And he didn’t look back while he trailed
after Erika, head held high, and shoulders stiff and straight.
 
He left me there, tears streaming down my
face, in the dark, alone.

I looked down at the big black wolf, his
head still in my lap, and ran my hand along his fur, scratching lightly behind
his ears.
 
He huffed, a content kind of
sound, and his sad looking, golden eyes met mine.
 
I smiled a little and muttered, “I’m sorry I
kicked you out earlier.”

CHAPTER 9
 
 

~ JADE ~

 

Monday came too
soon.
 
I wasn’t ready to face
Dominic.
 
Not after confessing that I
missed him, even if it was true.
 
He
always had a way of making me forget my anger, and as it turned out, even after
two years, he could still worm his way into my heart.
 
When he had whimpered, looking up at me with
those sad dog eyes, I don’t know, I had just … caved.
 
Part of me wanted to run to him and catch up
on everything we had missed, but a bigger part of me wanted nothing to do with
him.
 
The pack had ruined him, and if I
let him in, I was sure they would ruin me, too.

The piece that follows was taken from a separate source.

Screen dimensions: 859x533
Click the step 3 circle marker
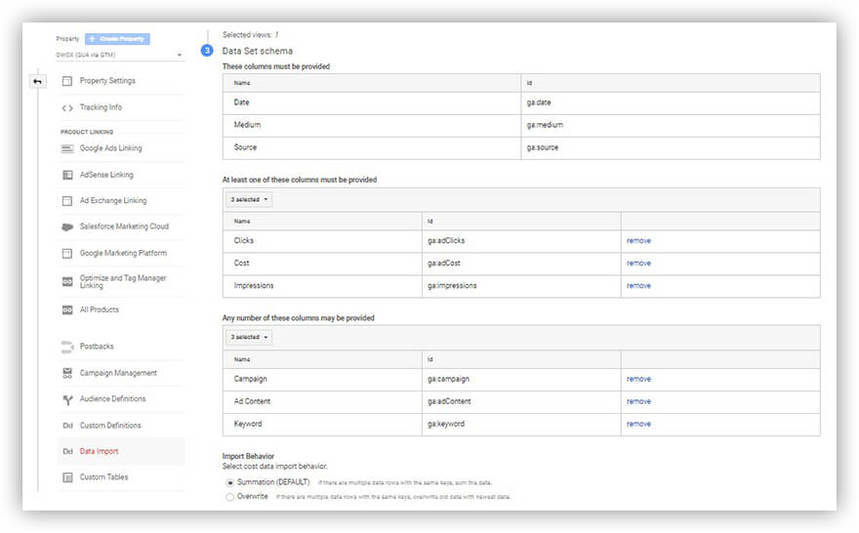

Dominic had followed me around as a wolf
for the rest of the weekend.
 
He had kept
his distance, but I could feel him watching my every move.
 
He had sat at the edge of the woods while Mac
and I had lunch at Lucy’s Diner on Sunday, and he was there, waiting, when we
had left the boutique.
 
His presence had
been comforting and nerve-racking and annoying all rolled into one.
 
Why he felt the need to stalk me as a wolf, I
had no clue, but that was exactly what he had done.

My alarm clock’s insistent beeping started
again, and I smacked the snooze button for the third time.
 
For a split second, I thought about faking
sick, but deep down, I knew that wasn’t really an option.
 
Sooner or later, I’d have to face him, and I
figured it wasn’t going to get any easier with time.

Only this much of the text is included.